-- START Record excerpts --

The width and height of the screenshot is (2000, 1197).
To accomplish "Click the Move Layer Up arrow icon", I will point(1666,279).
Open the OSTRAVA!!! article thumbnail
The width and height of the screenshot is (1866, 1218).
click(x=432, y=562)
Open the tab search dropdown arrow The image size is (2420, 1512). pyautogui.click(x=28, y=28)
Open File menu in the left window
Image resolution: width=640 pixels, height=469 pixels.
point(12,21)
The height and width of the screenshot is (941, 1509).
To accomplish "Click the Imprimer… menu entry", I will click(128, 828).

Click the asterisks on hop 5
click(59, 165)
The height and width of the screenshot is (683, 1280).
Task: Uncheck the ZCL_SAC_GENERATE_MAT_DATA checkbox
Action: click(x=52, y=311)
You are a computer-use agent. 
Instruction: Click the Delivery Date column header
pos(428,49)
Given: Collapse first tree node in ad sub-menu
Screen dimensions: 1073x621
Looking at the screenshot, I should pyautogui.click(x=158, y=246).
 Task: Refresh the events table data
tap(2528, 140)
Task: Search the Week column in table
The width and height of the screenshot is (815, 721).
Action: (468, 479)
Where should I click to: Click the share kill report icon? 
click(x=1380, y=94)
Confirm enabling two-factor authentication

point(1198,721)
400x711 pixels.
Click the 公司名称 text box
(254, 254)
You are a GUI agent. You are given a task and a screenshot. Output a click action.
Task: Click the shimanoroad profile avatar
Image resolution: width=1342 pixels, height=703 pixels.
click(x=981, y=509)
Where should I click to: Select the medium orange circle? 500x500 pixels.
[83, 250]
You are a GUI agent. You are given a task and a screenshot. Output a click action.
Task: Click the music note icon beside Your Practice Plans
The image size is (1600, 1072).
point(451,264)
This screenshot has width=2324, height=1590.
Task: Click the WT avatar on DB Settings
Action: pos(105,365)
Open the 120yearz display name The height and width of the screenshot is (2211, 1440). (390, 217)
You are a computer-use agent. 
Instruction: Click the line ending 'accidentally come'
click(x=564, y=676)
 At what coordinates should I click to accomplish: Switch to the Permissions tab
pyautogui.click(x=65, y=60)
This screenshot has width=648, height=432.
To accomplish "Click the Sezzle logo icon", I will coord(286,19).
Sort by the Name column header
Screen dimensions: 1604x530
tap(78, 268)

-- END Record excerpts --

Stated exercise
Please swap "Instruction" for "Command" throughout the lines above and leave everything else unchanged.

Response
The width and height of the screenshot is (2000, 1197).
To accomplish "Click the Move Layer Up arrow icon", I will point(1666,279).
Open the OSTRAVA!!! article thumbnail
The width and height of the screenshot is (1866, 1218).
click(x=432, y=562)
Open the tab search dropdown arrow The image size is (2420, 1512). pyautogui.click(x=28, y=28)
Open File menu in the left window
Image resolution: width=640 pixels, height=469 pixels.
point(12,21)
The height and width of the screenshot is (941, 1509).
To accomplish "Click the Imprimer… menu entry", I will click(128, 828).

Click the asterisks on hop 5
click(59, 165)
The height and width of the screenshot is (683, 1280).
Task: Uncheck the ZCL_SAC_GENERATE_MAT_DATA checkbox
Action: click(x=52, y=311)
You are a computer-use agent. 
Command: Click the Delivery Date column header
pos(428,49)
Given: Collapse first tree node in ad sub-menu
Screen dimensions: 1073x621
Looking at the screenshot, I should pyautogui.click(x=158, y=246).
 Task: Refresh the events table data
tap(2528, 140)
Task: Search the Week column in table
The width and height of the screenshot is (815, 721).
Action: (468, 479)
Where should I click to: Click the share kill report icon? 
click(x=1380, y=94)
Confirm enabling two-factor authentication

point(1198,721)
400x711 pixels.
Click the 公司名称 text box
(254, 254)
You are a GUI agent. You are given a task and a screenshot. Output a click action.
Task: Click the shimanoroad profile avatar
Image resolution: width=1342 pixels, height=703 pixels.
click(x=981, y=509)
Where should I click to: Select the medium orange circle? 500x500 pixels.
[83, 250]
You are a GUI agent. You are given a task and a screenshot. Output a click action.
Task: Click the music note icon beside Your Practice Plans
The image size is (1600, 1072).
point(451,264)
This screenshot has width=2324, height=1590.
Task: Click the WT avatar on DB Settings
Action: pos(105,365)
Open the 120yearz display name The height and width of the screenshot is (2211, 1440). (390, 217)
You are a computer-use agent. 
Command: Click the line ending 'accidentally come'
click(x=564, y=676)
 At what coordinates should I click to accomplish: Switch to the Permissions tab
pyautogui.click(x=65, y=60)
This screenshot has width=648, height=432.
To accomplish "Click the Sezzle logo icon", I will coord(286,19).
Sort by the Name column header
Screen dimensions: 1604x530
tap(78, 268)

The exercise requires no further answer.